**Exercise**
Set out exactly, and only, the lines running from the one containing "Task: Click the LOOK logo in phone preview" to the bottom of the listing below; pictures stay out.

**Information supplied**
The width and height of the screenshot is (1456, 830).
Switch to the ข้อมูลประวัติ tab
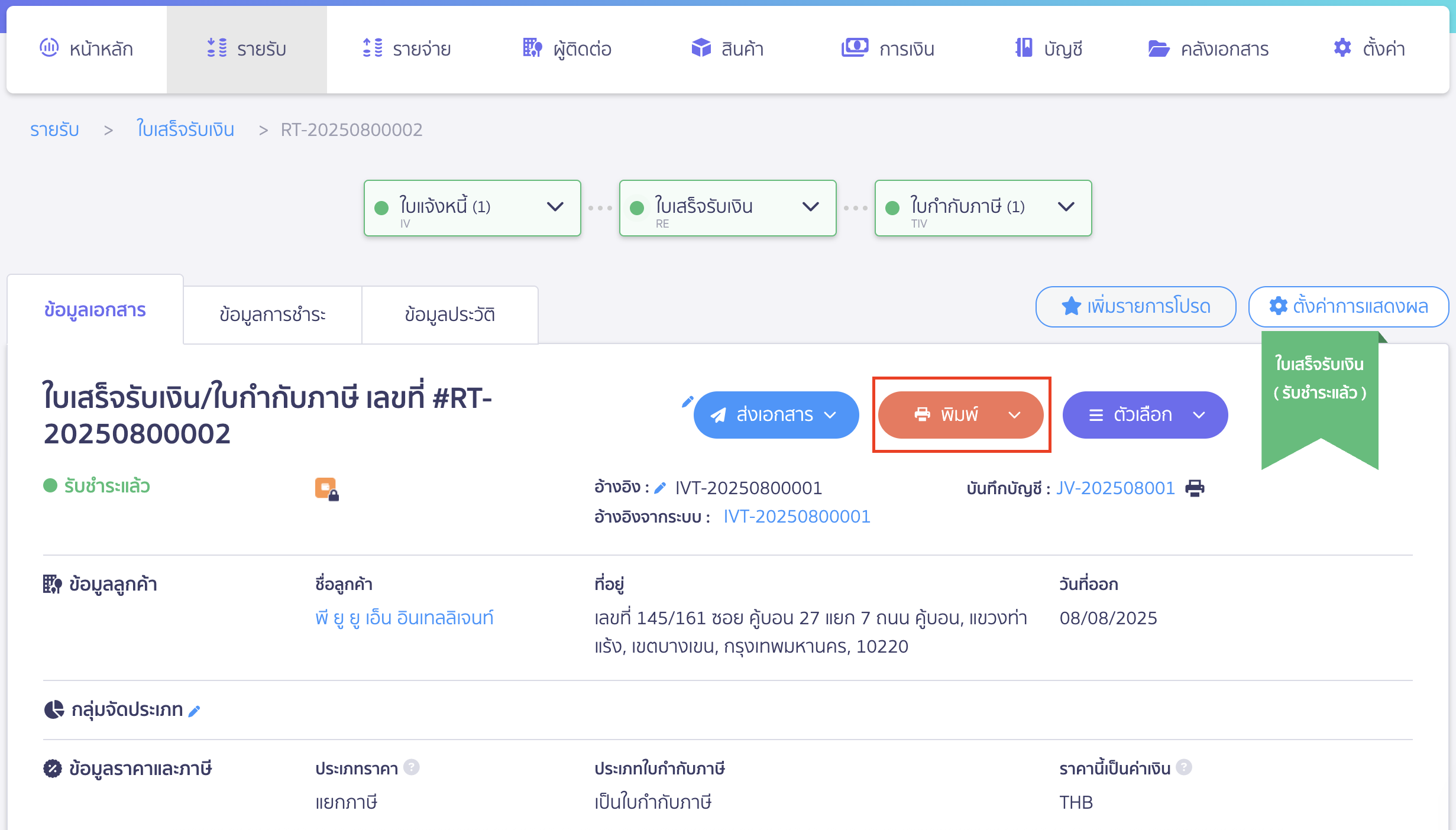click(450, 315)
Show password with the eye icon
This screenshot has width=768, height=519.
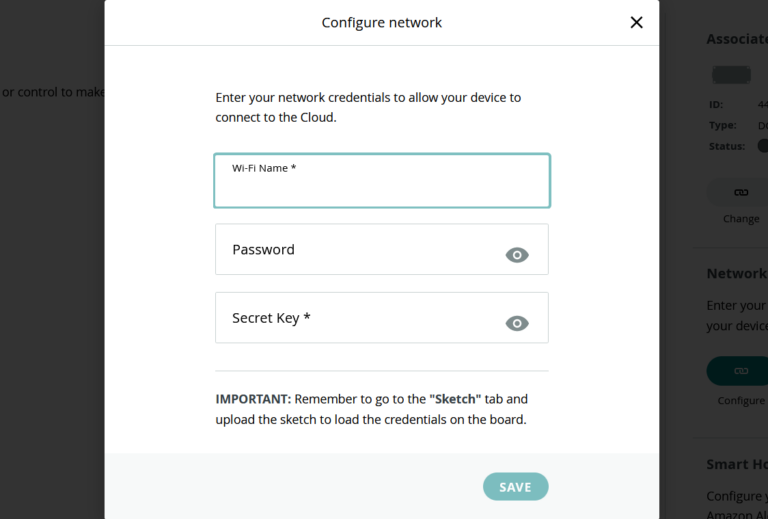pyautogui.click(x=516, y=255)
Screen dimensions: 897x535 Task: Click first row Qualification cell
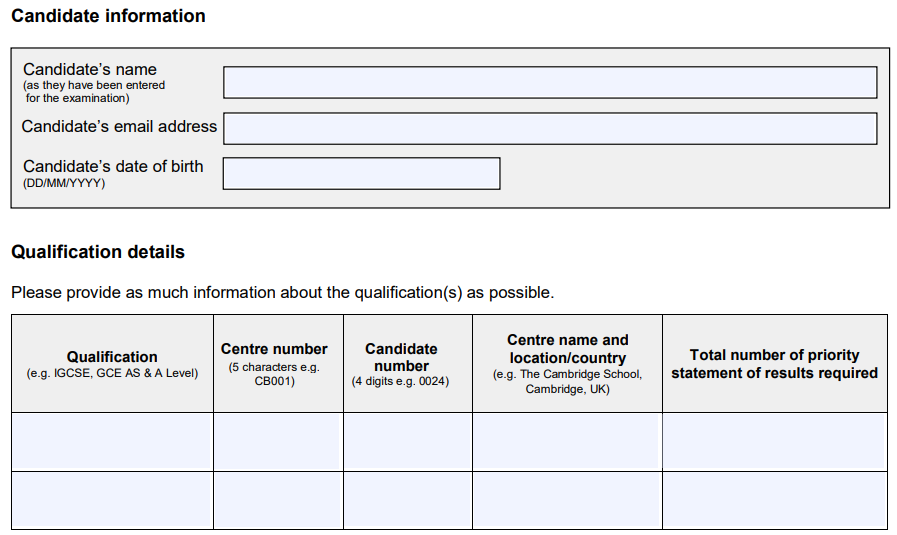point(112,442)
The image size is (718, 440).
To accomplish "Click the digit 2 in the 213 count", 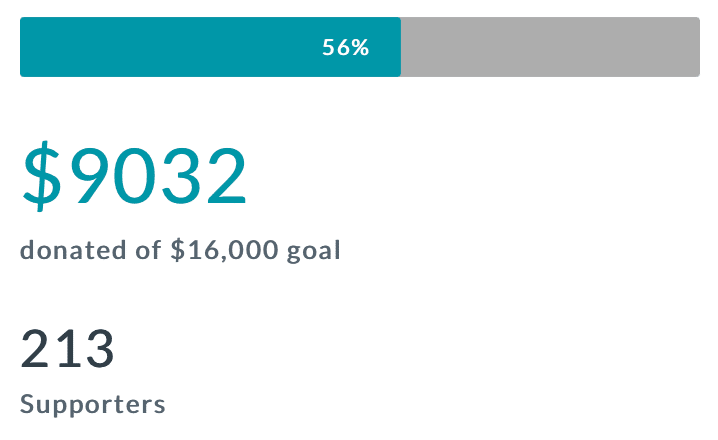I will point(38,349).
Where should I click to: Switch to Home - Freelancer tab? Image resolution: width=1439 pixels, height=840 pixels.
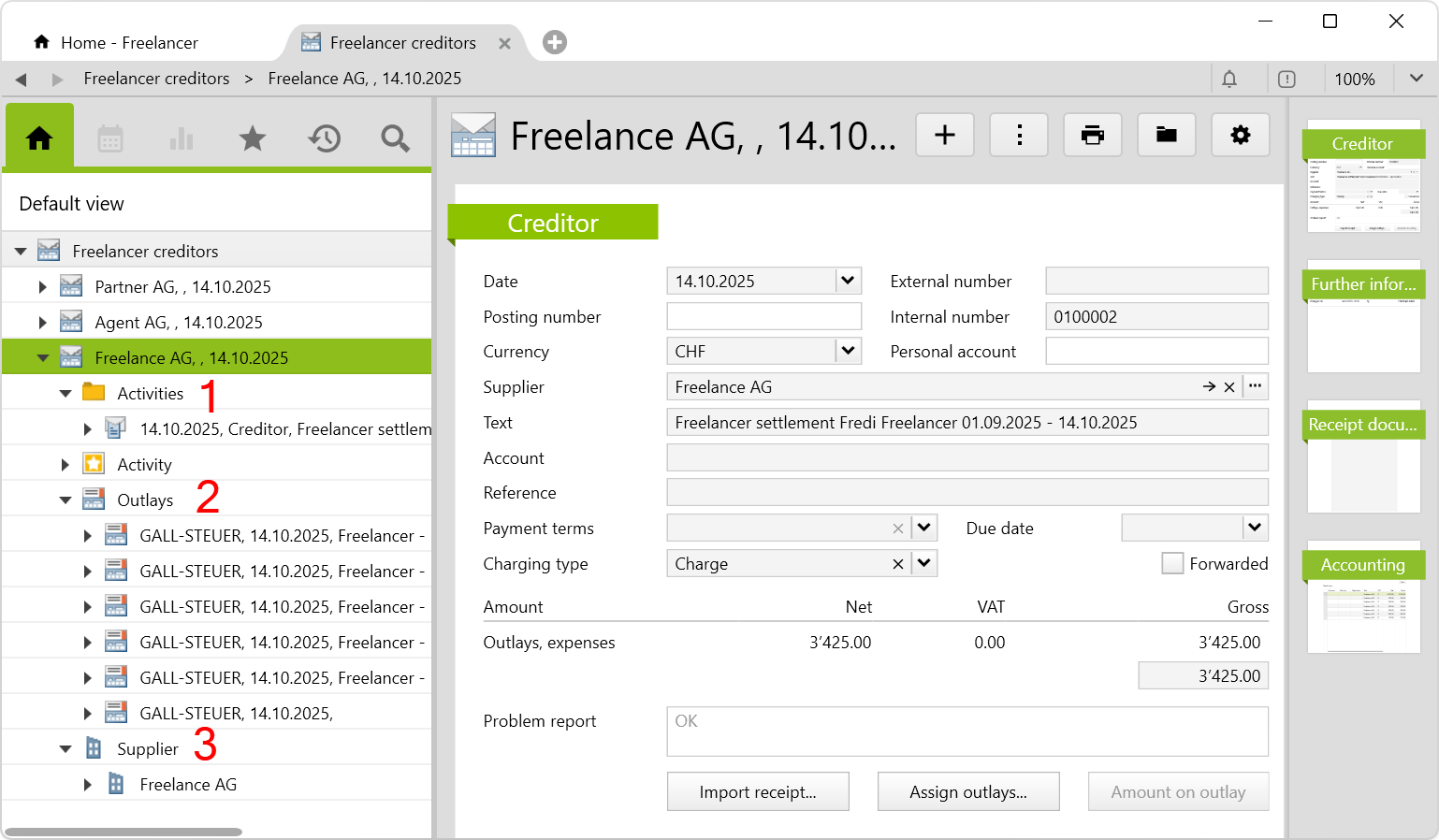tap(129, 43)
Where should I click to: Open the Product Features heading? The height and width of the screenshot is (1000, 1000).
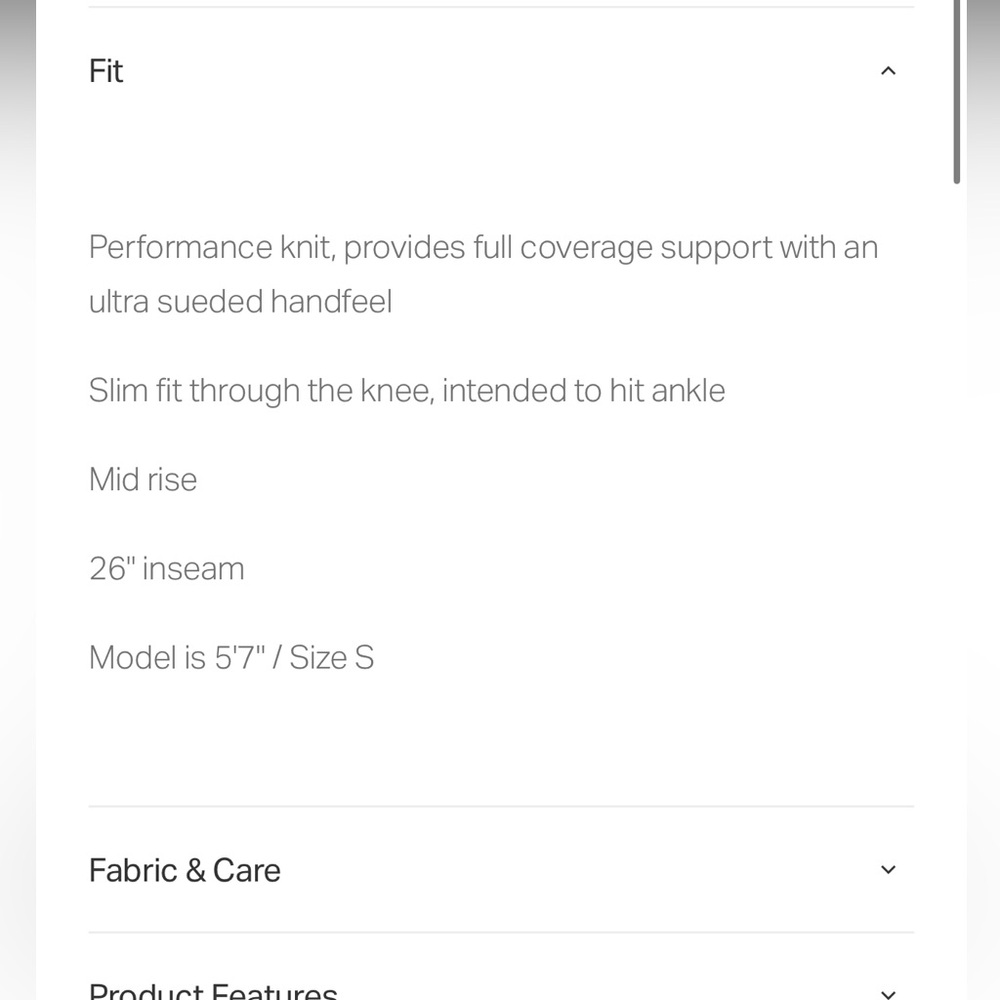[x=213, y=991]
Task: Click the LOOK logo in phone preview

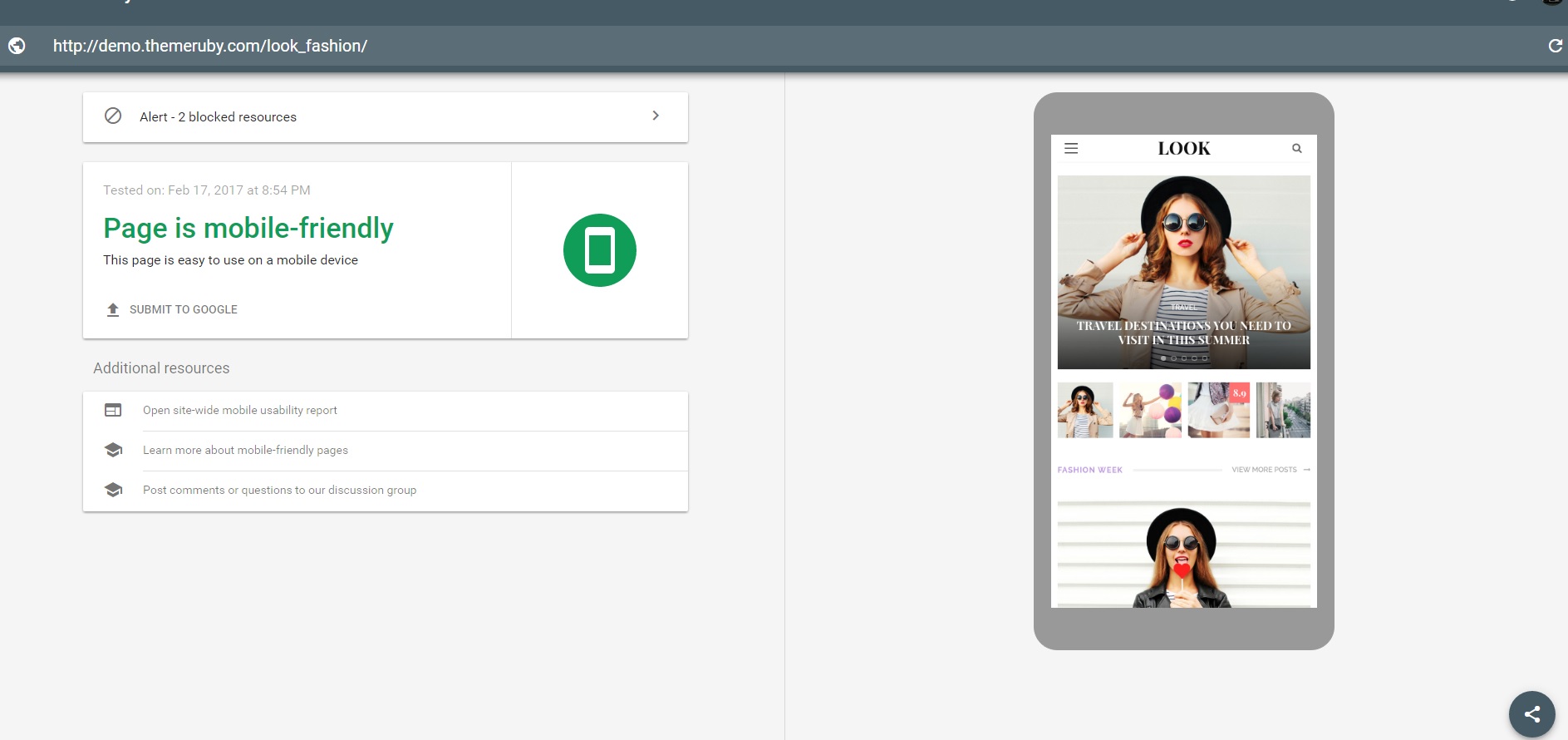Action: (1183, 149)
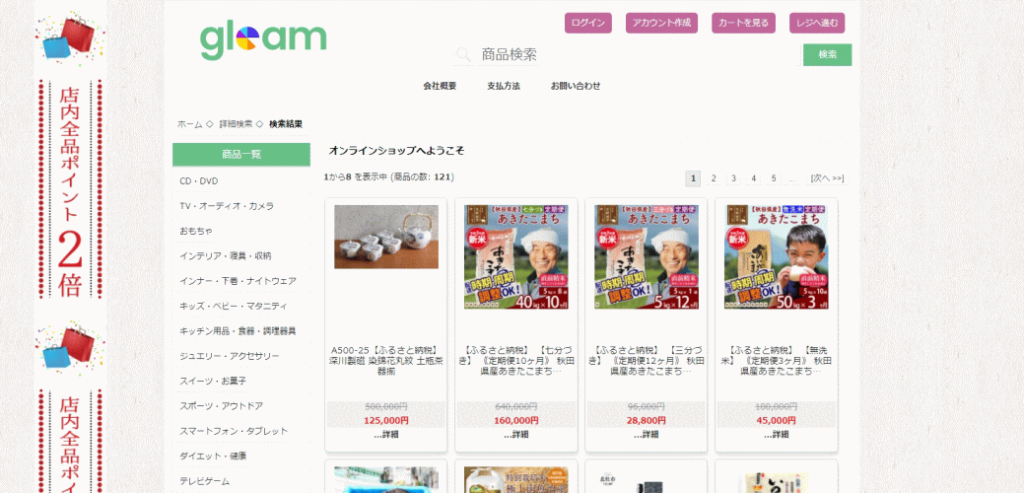Screen dimensions: 1024x493
Task: Click 詳細 under the 125,000円 product
Action: click(386, 435)
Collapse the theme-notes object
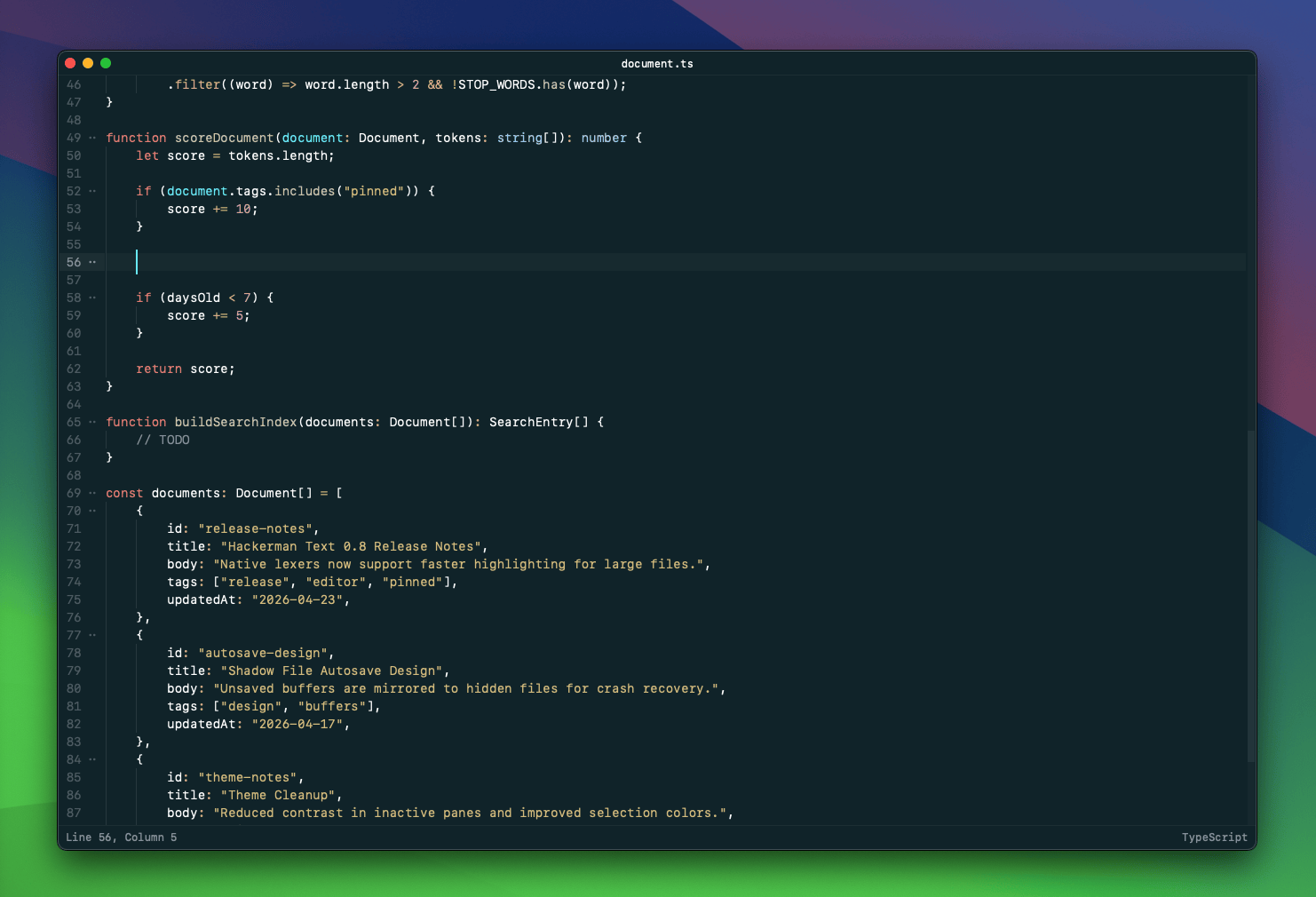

**Result of this exercise**
Task: Click the LOOK logo in phone preview

Action: (1183, 149)
Screen dimensions: 1024x493
Task: Click 詳細 under the 125,000円 product
Action: click(386, 435)
Collapse the theme-notes object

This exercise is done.